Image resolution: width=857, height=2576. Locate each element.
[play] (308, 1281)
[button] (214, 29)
==
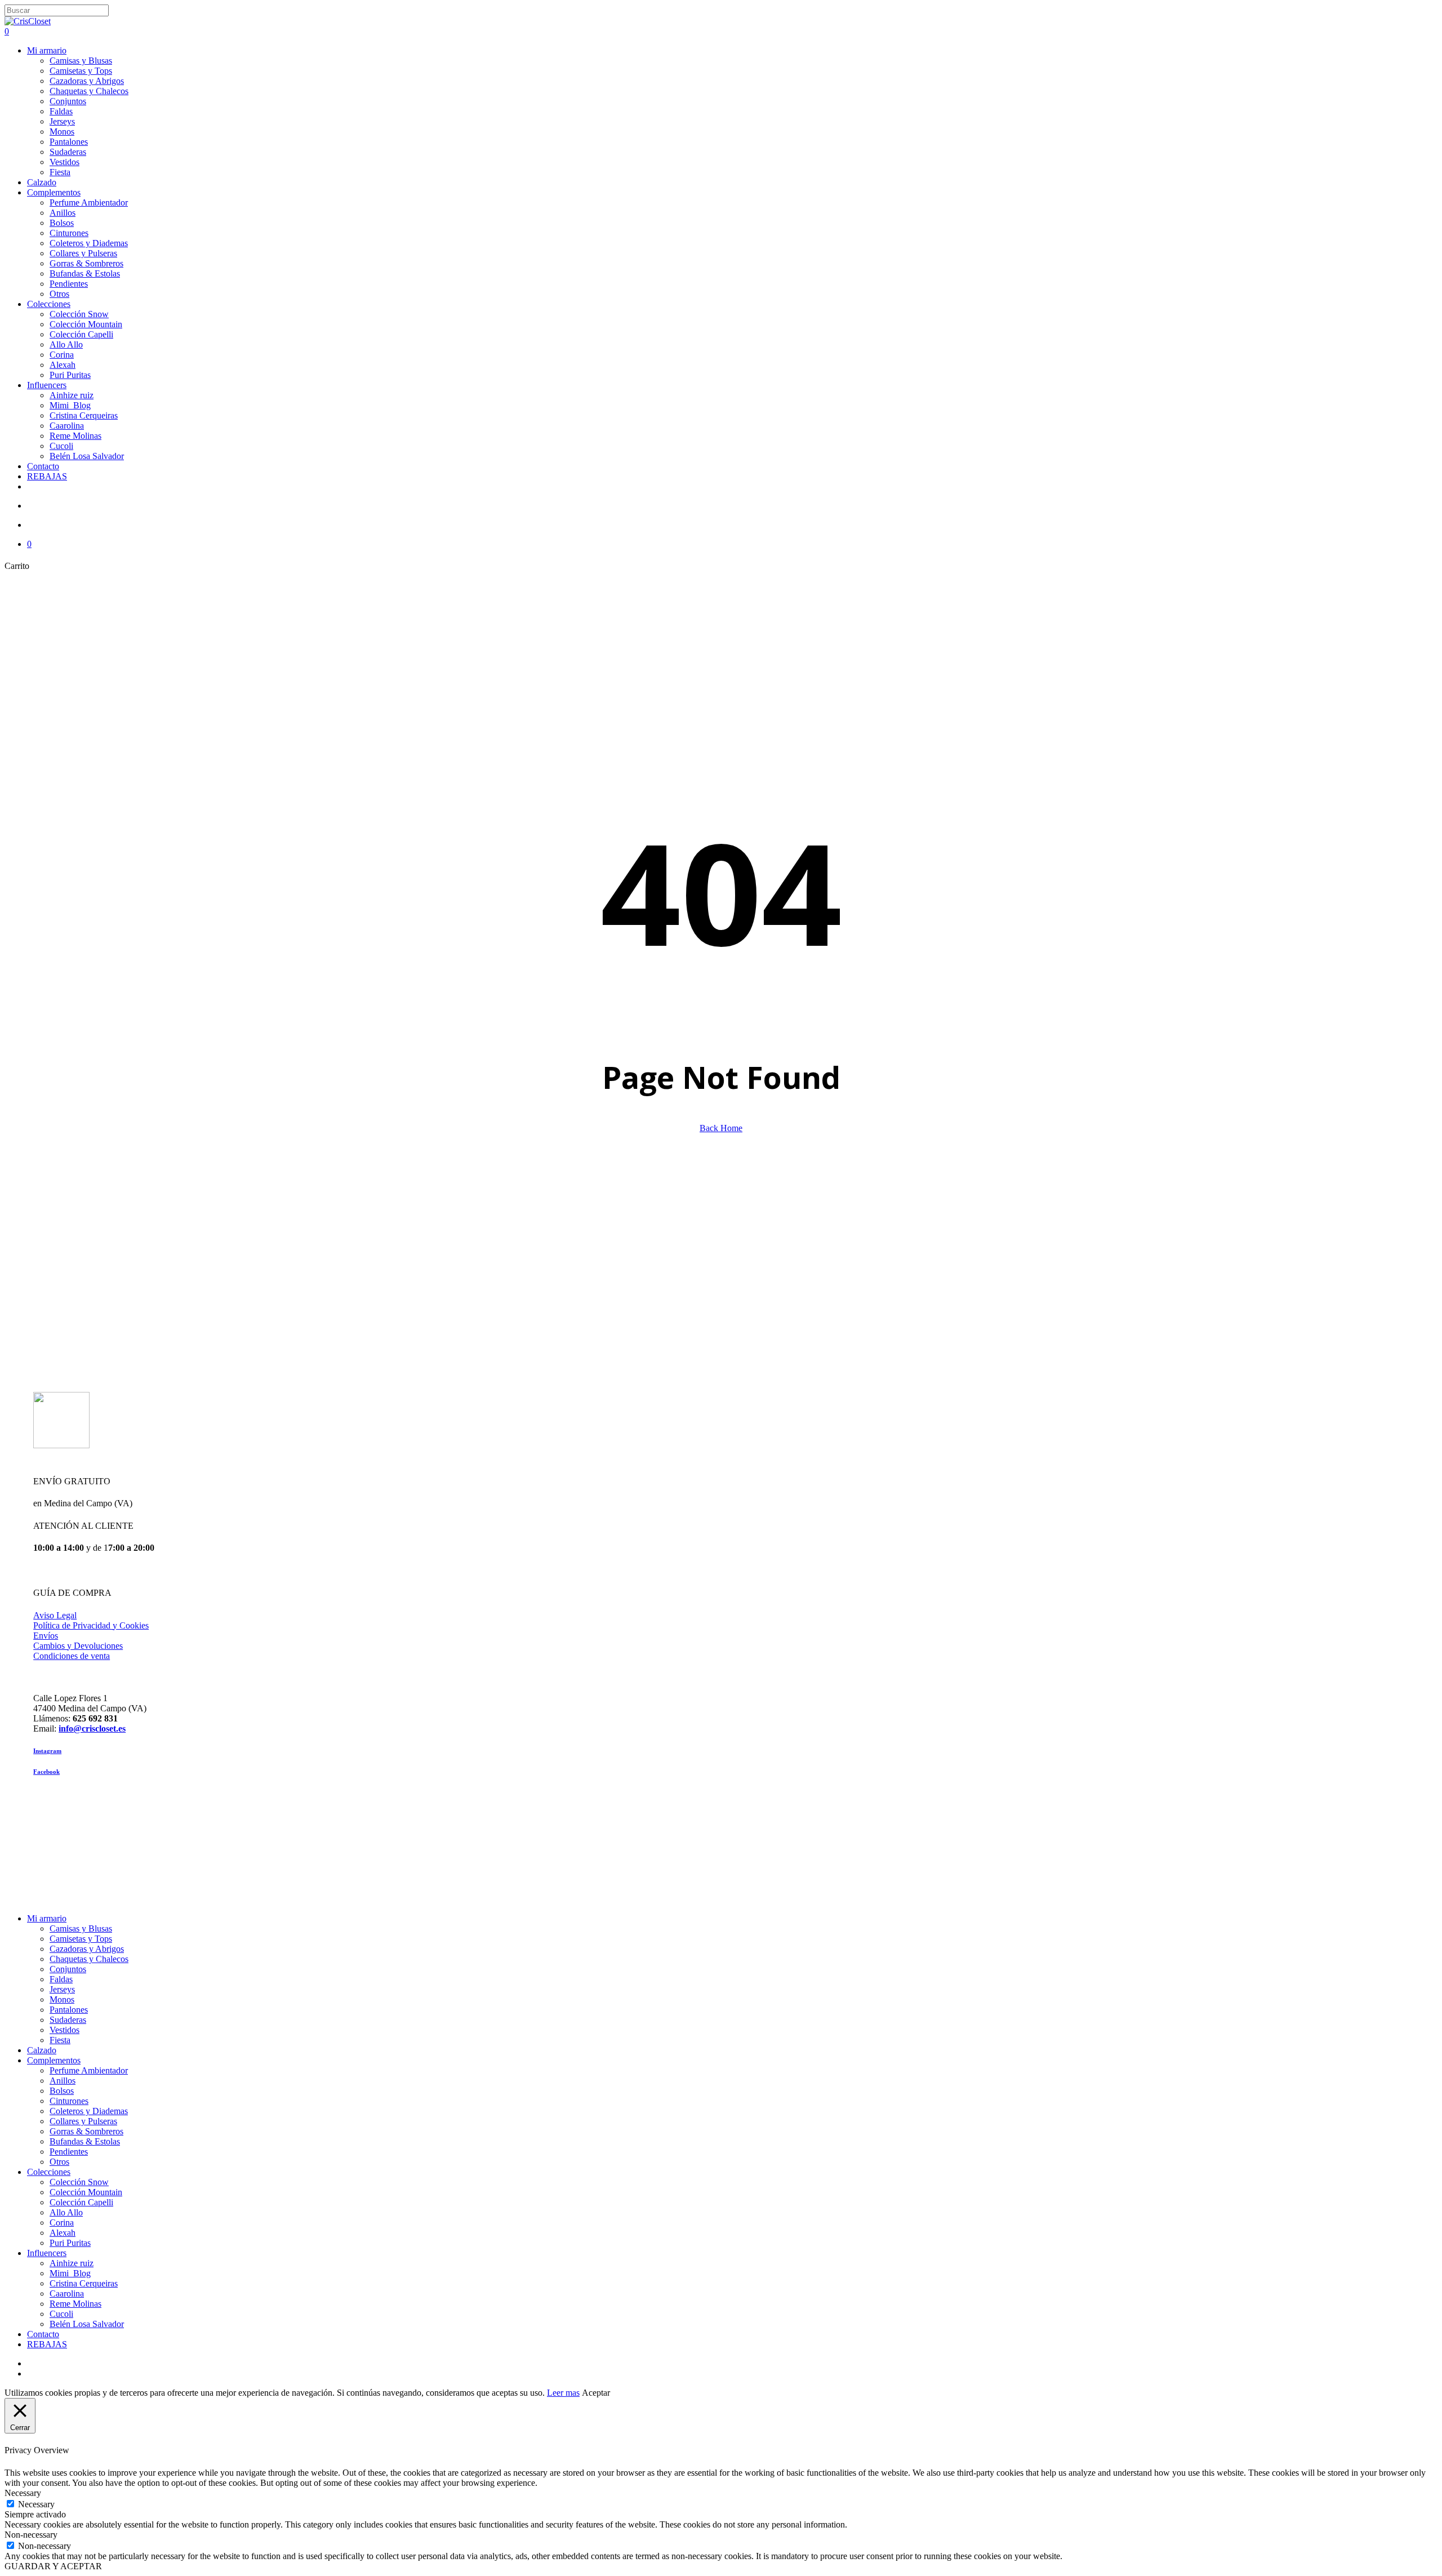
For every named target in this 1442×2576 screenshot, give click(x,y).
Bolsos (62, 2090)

## What you have to do:
Only the lines above from the line with "Image resolution: width=857, height=2576." to the line with "[button] (214, 29)", those two lines included, should be reproduced exactly.

## Expected answer:
Image resolution: width=857, height=2576. Locate each element.
[play] (308, 1281)
[button] (214, 29)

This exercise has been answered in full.